Wednesday, December 15, 2010

History of Food Additive

History of Food Additive Before the Civil War, people raised most of what they ate and processed it themselves and food additives were limited mostly to home grown colorings and substances needed for preservation in storage vegetable and fruit juices, salt, spices, smoke. 

Our system of food supply changed after the Civil War. Thousands of rural people flocked to the cities to work in factories, they now needed food grown and preserved by someone else. Manufacturers of food products sprang up almost everywhere. 

Food purity as such was not a major consideration. Cheap and handy methods of preserving foods were important to profits and scientific knowledge of food chemistry was practically nonexistent. 

Dangerous adulteration of foods was commonplace. Chemicals to keep products looking good until they reached the consumer or just to hide the small and look of spoilage were used without much restraint. 

The problem of food additives became acute. Supplying the rapid growing urban population required constantly expanding facilities and speed of production took precedence over both quaintly and safety. 

For example, copper sulphate, a powerful emetic also known as blue vitriol, was added to canned vegetables to give them that fresh, green look; and salicylic acid, borax and formaldehyde were used generously - and carelessly. 

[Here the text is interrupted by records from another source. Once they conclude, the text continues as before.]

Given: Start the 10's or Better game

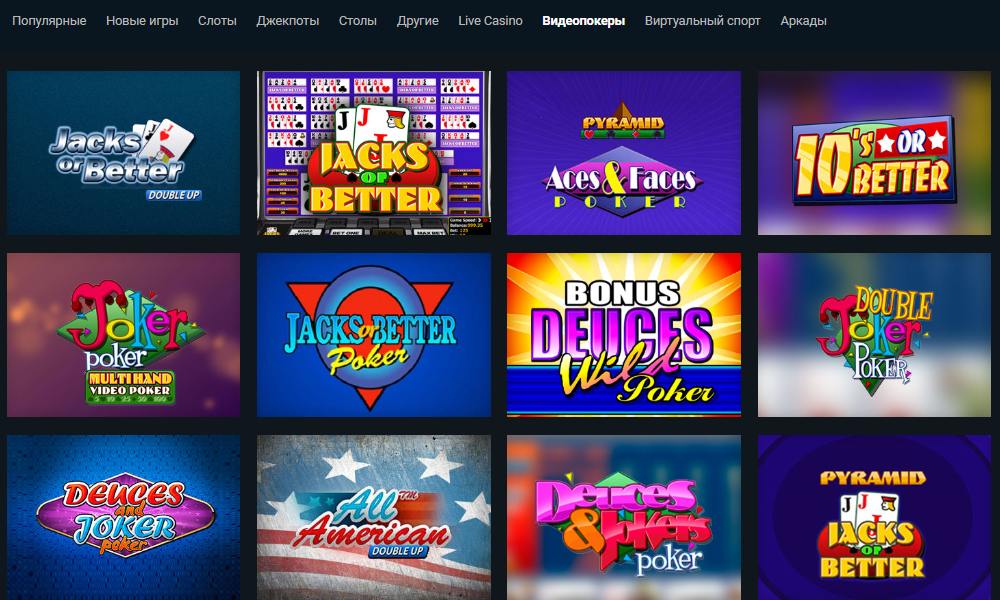Looking at the screenshot, I should 874,153.
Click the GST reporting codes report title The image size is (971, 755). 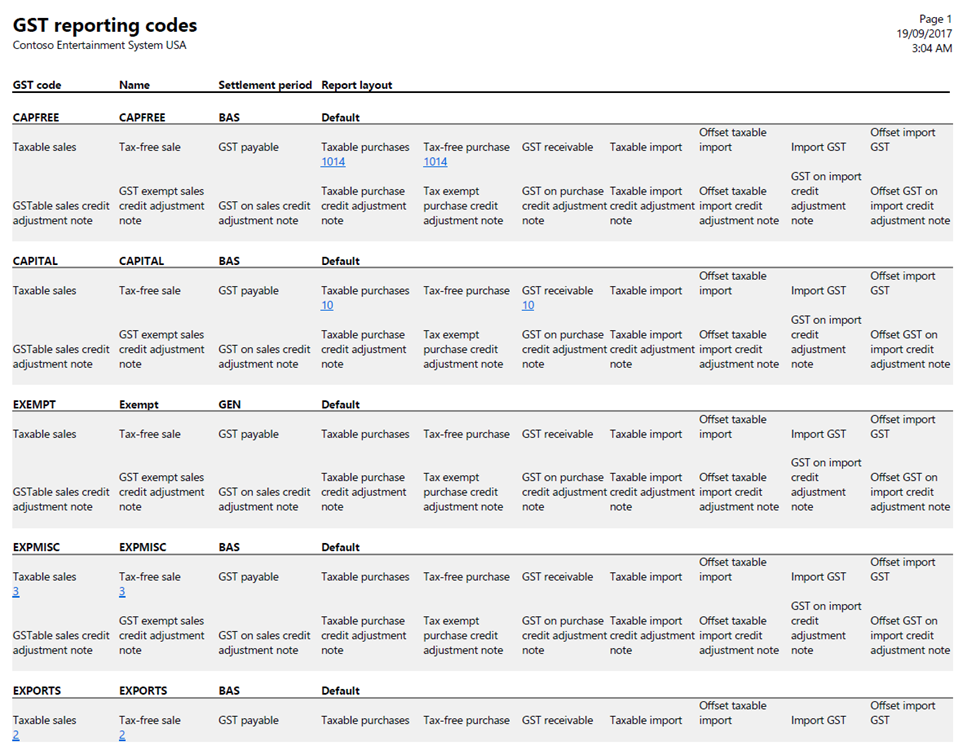tap(105, 26)
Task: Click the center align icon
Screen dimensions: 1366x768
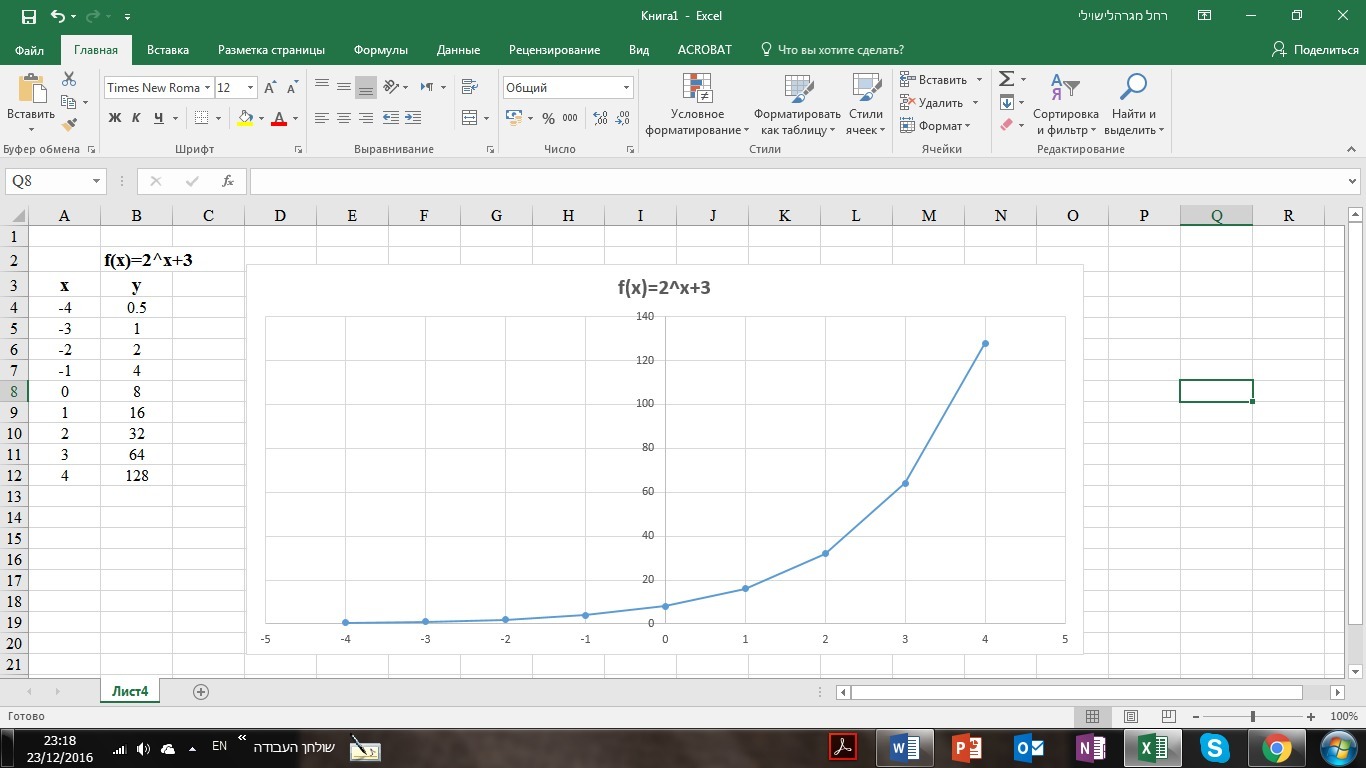Action: coord(344,118)
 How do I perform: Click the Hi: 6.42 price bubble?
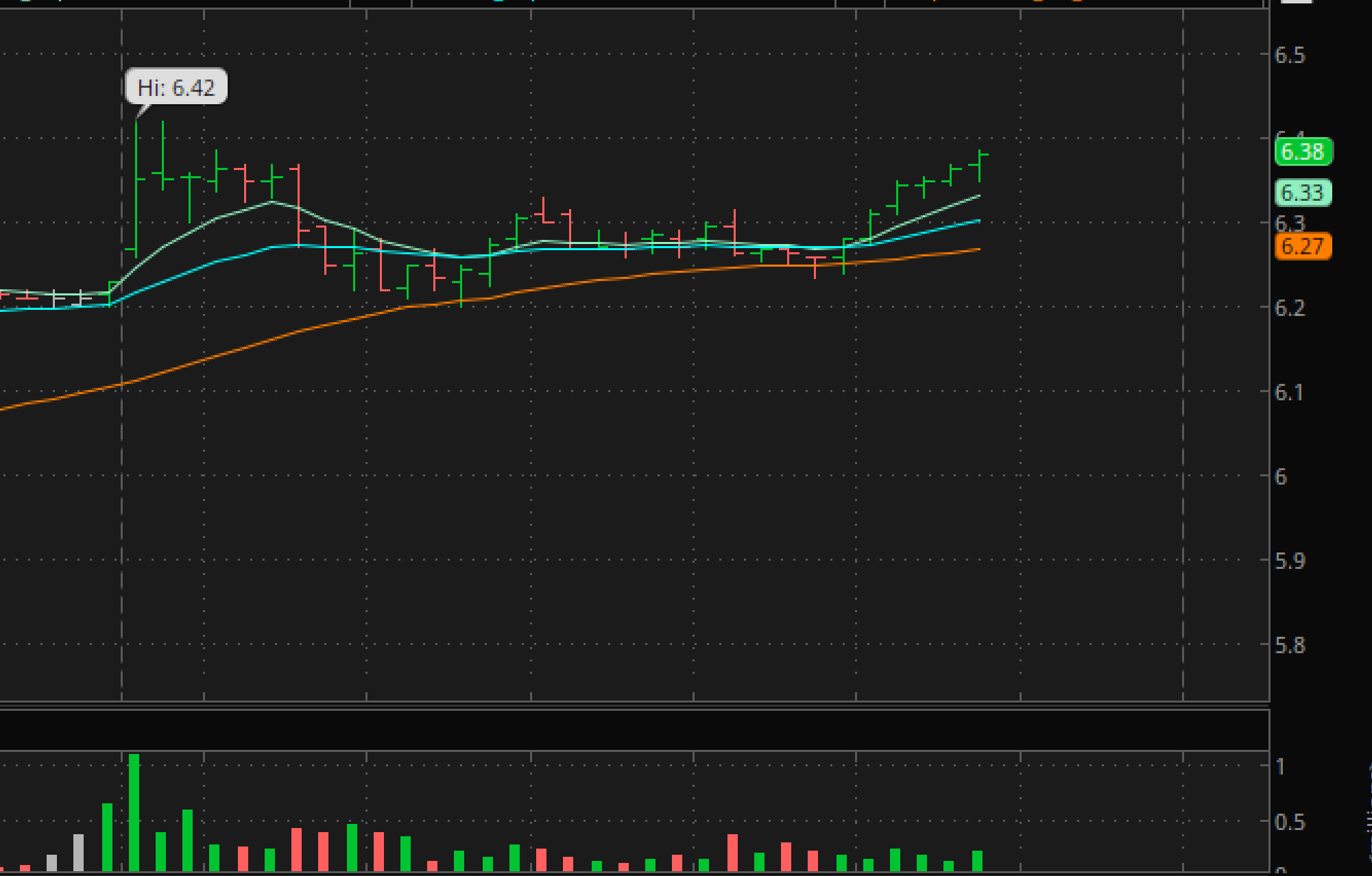176,87
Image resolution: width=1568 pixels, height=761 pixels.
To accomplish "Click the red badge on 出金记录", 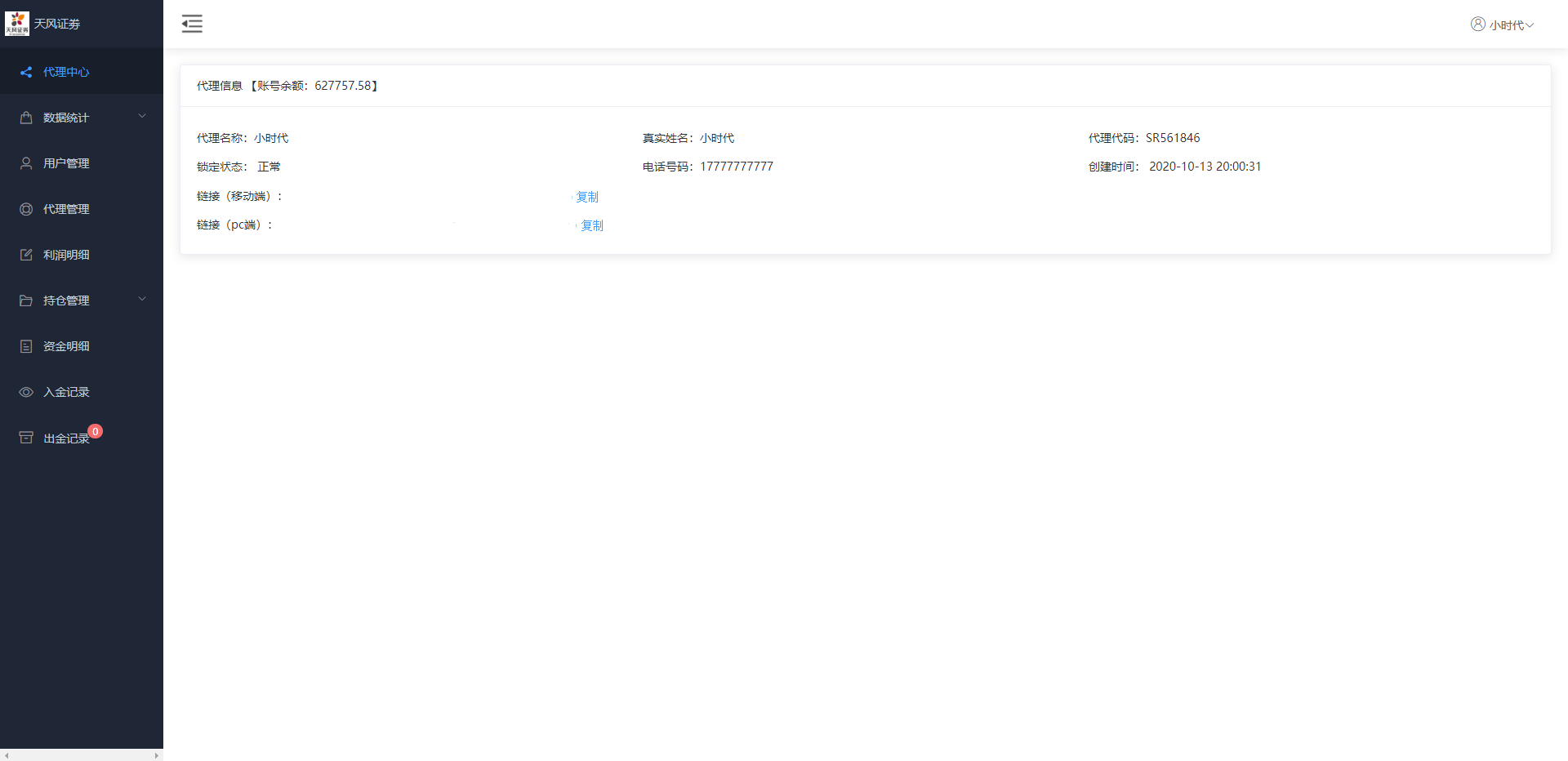I will pos(96,431).
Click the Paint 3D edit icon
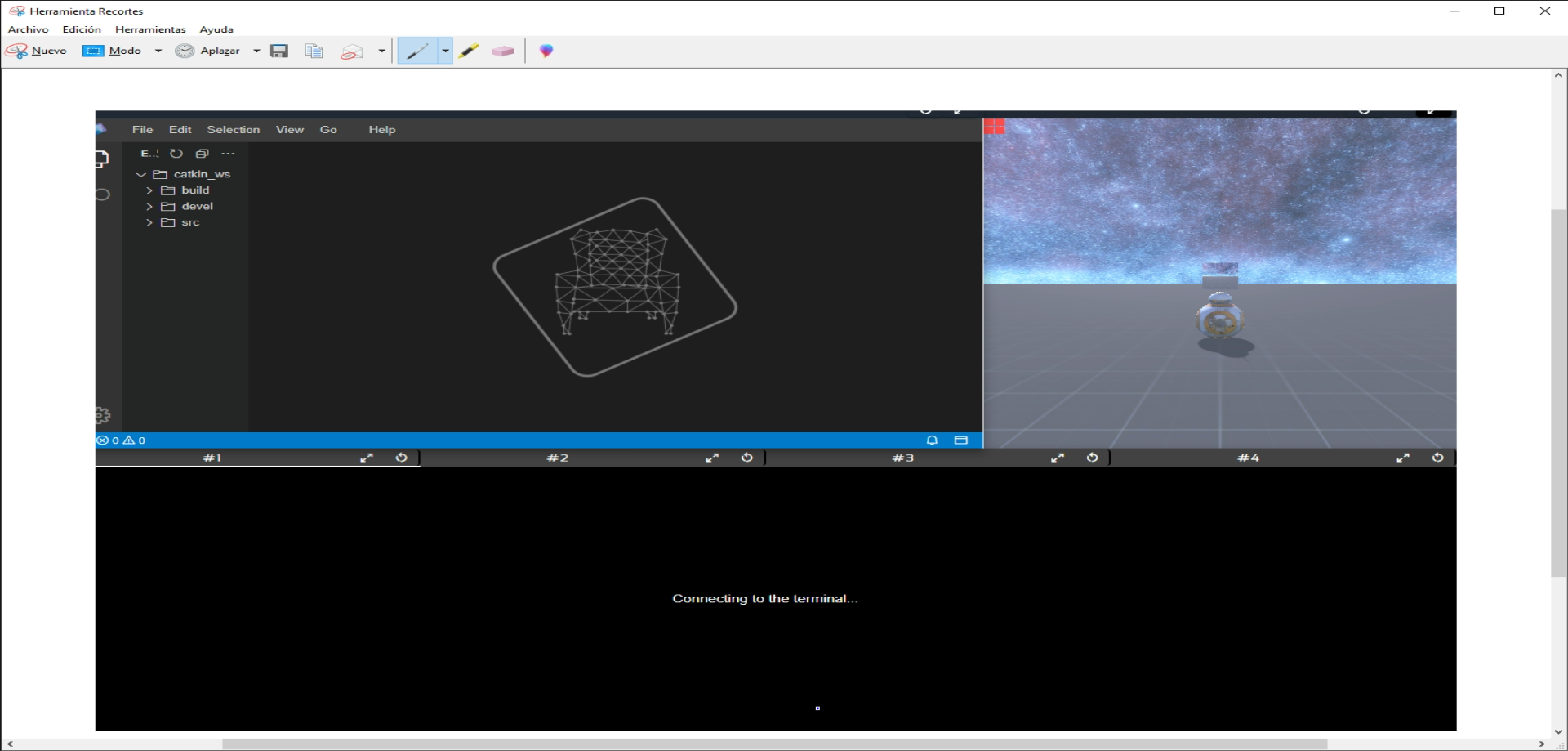 click(x=546, y=51)
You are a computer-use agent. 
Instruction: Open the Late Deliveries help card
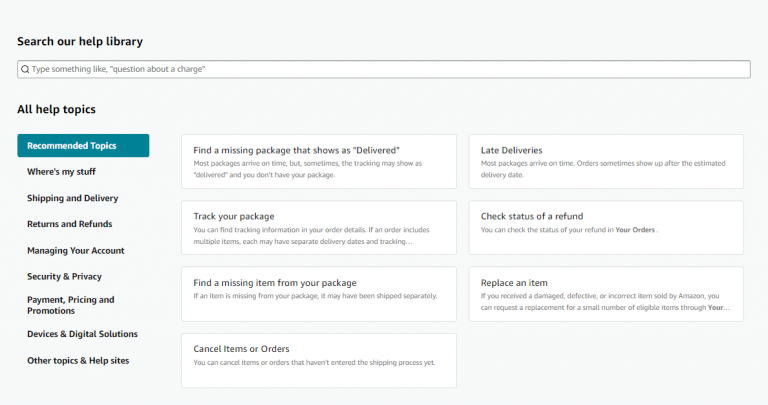606,162
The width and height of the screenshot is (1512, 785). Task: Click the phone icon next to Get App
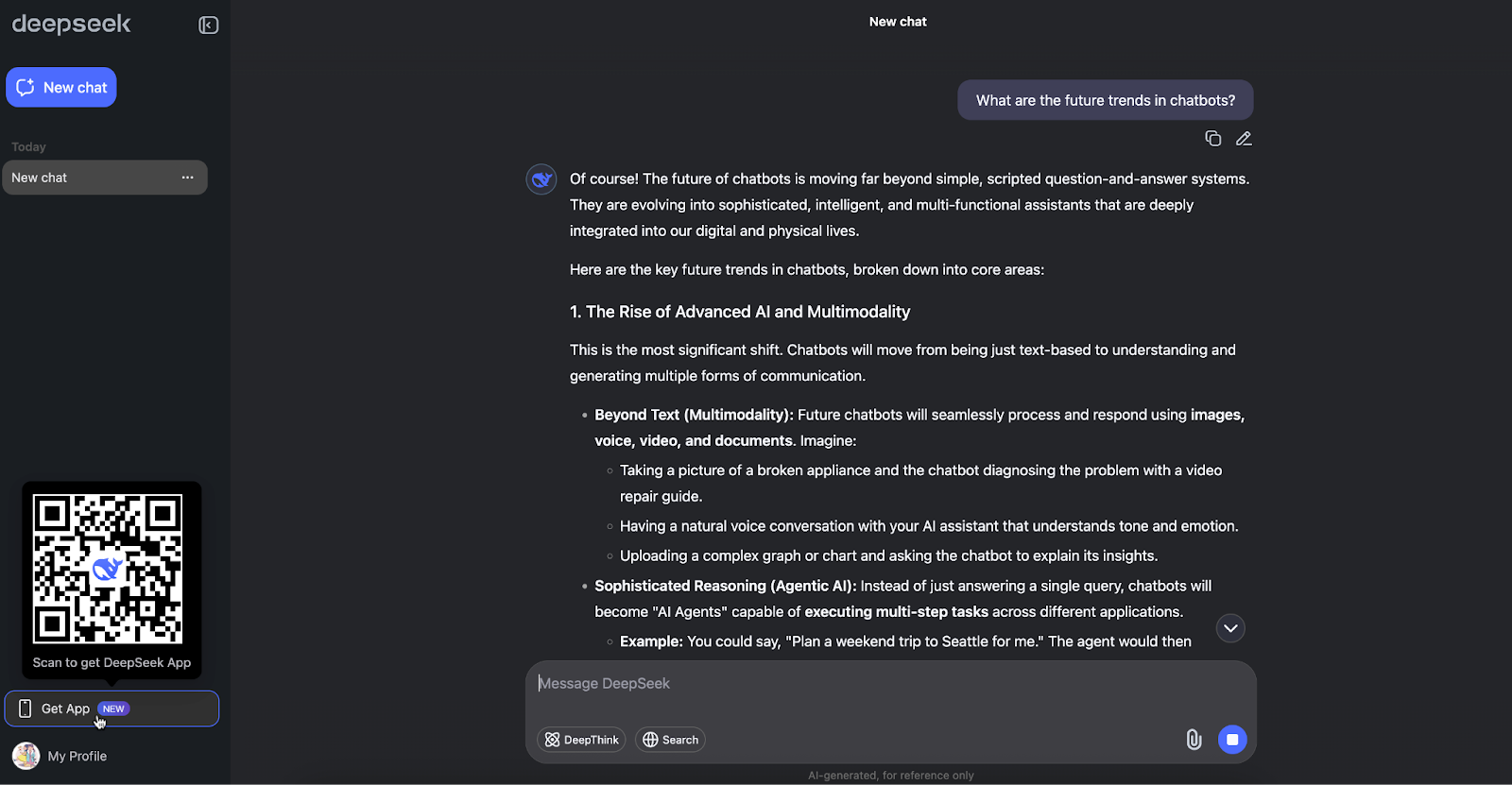pyautogui.click(x=25, y=708)
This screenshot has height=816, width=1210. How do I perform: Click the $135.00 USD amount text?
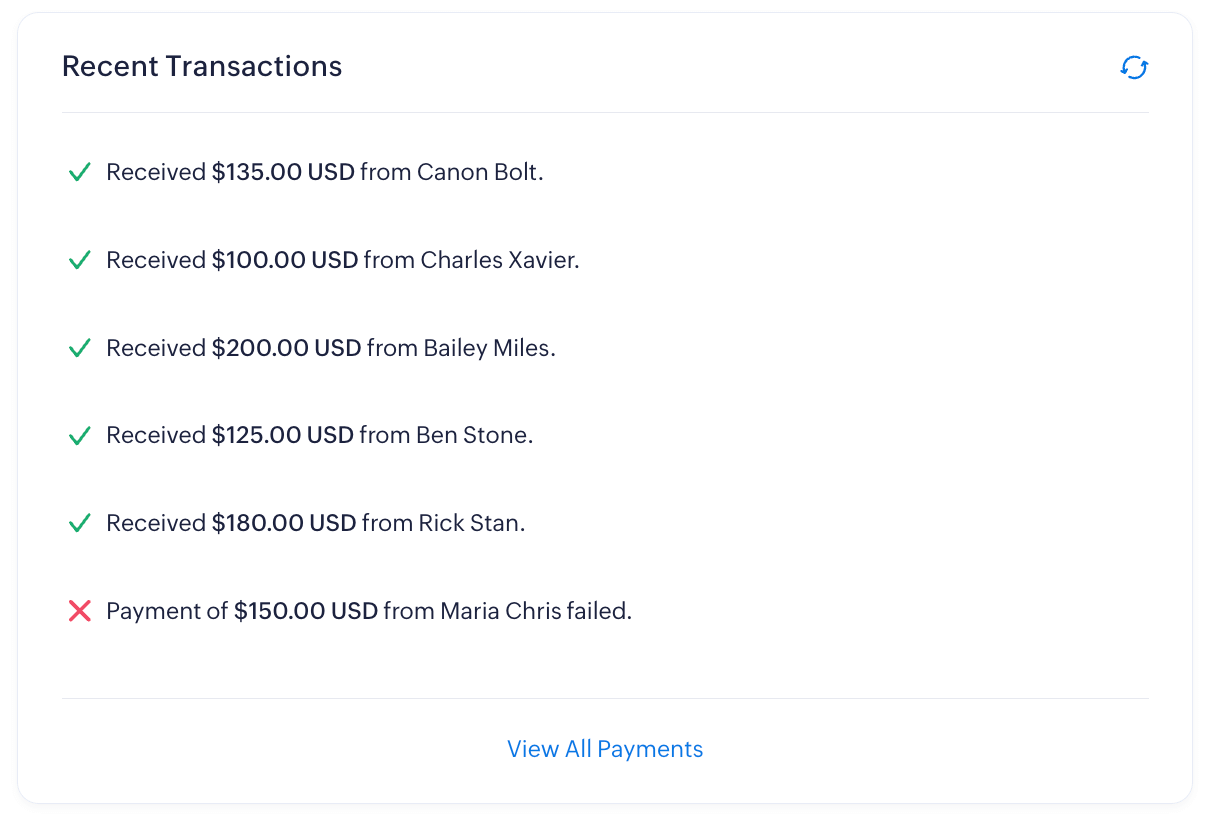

Food and drug protection became an operating function of the Federal Government under the strong leadership of one man. Dr. Harvey Washington Wiley, chief chemist for the US Department of Agriculture in Washington DC, announced publicly that the American people were being steadily poisoned by the dangerous chemicals that were being added to food with reckless abandon. 

To dramatize the problem and to learn more about the reactions of the human body to ingestion of these chemicals, he formed , in 1902, what became known as “Dr. Wiley’s Poison squad.” Twelve young healthy men, recruited from the Department of Agriculture, pledge to eat nothing except what Dr. Wiley prescribed. 

Over a period five years, Poison Squad members were fed measured doses of many kinds of commonly –used food additives. Dr. Wiley was not only concerned about determining the affects of these additives he was also interested in stirring up the public about the need for a pure food law. 

The efforts of Dr, Wiley and the publication of the book The Jungle, by Upton Sinclair, which told of the fifth accompanying the production of meat and meat products, were powerful, moving forces that helped persuade Congress to pass the Food and Drug Act 1906 as well as the Meat Inspection Act of the same year. 

In 1927, the Food, Drug and Insecticide Administration, later to be named the Food and Drug Administration (FDA) was created.